MRI of hippocampus pinpoints early signs of dementia

By Rebekah Moan, AuntMinnieEurope.com staff writer

December 7, 2011 -- Dutch researchers have discovered that hippocampal shape can predict dementia in the general population on average four years before clinical diagnosis. The shape varies from patient to patient, but similarities exist in certain "landmark points," delegates learned at last week's RSNA meeting.

MRI examinations from 511 participants in the Rotterdam Scan study, which started in 1995/1996, were included in the research by Hakim Achterberg, a doctoral student from the department of radiology at Erasmus Medical Center in Rotterdam, the Netherlands, and colleagues. Participants were followed for incidence of dementia using cognitive screening and medical records for 10 years. During that time, 52 subjects developed dementia with an average of four years between the MRI examination and diagnosis.

Achterberg and colleagues segmented the left and right hippocampus using an automatic method followed by visual inspection and manual correction in case of errors. In total, 1,024 corresponding landmark points were placed on each hippocampal surface. The shapes were scaled to identical volume so that only shape information, not volume, was contained in the model.

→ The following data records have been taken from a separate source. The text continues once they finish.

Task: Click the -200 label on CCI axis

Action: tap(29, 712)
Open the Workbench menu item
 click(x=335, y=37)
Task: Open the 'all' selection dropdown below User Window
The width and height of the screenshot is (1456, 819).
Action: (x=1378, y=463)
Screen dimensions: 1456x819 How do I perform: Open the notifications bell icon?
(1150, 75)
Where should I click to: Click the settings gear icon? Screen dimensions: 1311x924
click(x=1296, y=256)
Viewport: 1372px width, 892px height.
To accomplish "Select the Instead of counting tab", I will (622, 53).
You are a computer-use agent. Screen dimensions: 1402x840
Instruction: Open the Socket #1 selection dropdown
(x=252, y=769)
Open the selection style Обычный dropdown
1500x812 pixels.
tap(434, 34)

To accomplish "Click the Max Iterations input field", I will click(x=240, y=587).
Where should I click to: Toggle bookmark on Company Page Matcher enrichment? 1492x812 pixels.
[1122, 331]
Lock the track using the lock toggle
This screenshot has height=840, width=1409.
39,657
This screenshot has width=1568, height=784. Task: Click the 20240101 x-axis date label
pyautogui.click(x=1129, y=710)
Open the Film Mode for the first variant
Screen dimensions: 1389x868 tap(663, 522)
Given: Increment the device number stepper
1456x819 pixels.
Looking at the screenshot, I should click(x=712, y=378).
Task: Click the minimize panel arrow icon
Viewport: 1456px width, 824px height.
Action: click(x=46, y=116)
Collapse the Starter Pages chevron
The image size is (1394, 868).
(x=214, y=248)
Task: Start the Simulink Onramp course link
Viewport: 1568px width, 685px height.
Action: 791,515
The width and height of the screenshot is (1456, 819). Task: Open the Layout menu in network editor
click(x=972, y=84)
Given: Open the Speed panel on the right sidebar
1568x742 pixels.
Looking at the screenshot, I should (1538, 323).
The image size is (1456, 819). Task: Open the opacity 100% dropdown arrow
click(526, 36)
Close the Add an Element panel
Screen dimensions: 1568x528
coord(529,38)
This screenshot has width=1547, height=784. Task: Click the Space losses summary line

More than a thousand landmark points were placed on the hippocampal surface
More than a thousand landmark points were placed on the hippocampal surface. All images courtesy of Hakim Achterberg.

The mathematical trick is to link together all these numbers into one big vectpr, he said.

A support vector machine classifier was trained to discriminate between shapes of subjects who stayed cognitively intact during the follow-up and those who developed dementia. Also included in the research was a subset of 50 subjects who developed dementia and 150 age- and gender-matched controls.

The area under the receiver operating characteristic curve was 0.75 when using only shape information, compared with 0.70 when using only volume information. When combining volume and shape the area under the curve increased slightly to 0.76. In the regression model with only volume, the volume term was significant (p < 0.0001). When adding shape, volume was no longer significant (p = 0.1109) and shape was significant (p < 0.0001).

"If you imagine the blue dots being shapes of people who won't develop dementia, the orange dots shapes of people who will develop dementia, and the gray dot a shape of a person whom you don't know whether he will develop dementia, then the gray-blue boundary can be found (in our case using a support vector machine)," Achterberg told AuntMinnieEurope.com. "Once we have this boundary, we check on which side of the boundary this point is. In this case, it is in the side where the blue dots are, so where we estimate the subjects not to develop dementia. The distance from the boundary is how sure we are that the shape really belongs to the estimated group. In this case, we can be reasonably sure the shape indicates the person will not develop dementia."

Hippocampal curve
The side of the curve is what determines the estimation whether the subject will develop dementia. The distance from the curve is the certainty the estimation is correction -- the further from the boundary, the more likely the estimation is correct.

Shape is slightly more predictive of dementia, he continued. In the regression model, volume is not any longer significant and shape is more significant.

When asked what the shape is exactly, Achterberg said, "It's very hard to show 'It's this little area shaped like this and that's the big difference.' It's very complicated." There is not a single prototypical shape for healthy or diseased subjects, and there is not a single shape change that indicates dementia, he added.

The researchers also asked whether hippocampal shape can predict dementia before any clinical symptoms.

"This was interesting. We want to look at dementia before people get sick because we might be able to delay it," he said. "Volume becomes less significant, but completely based on shape does surprisingly well. We can still show some predictive value for hippocampal shape."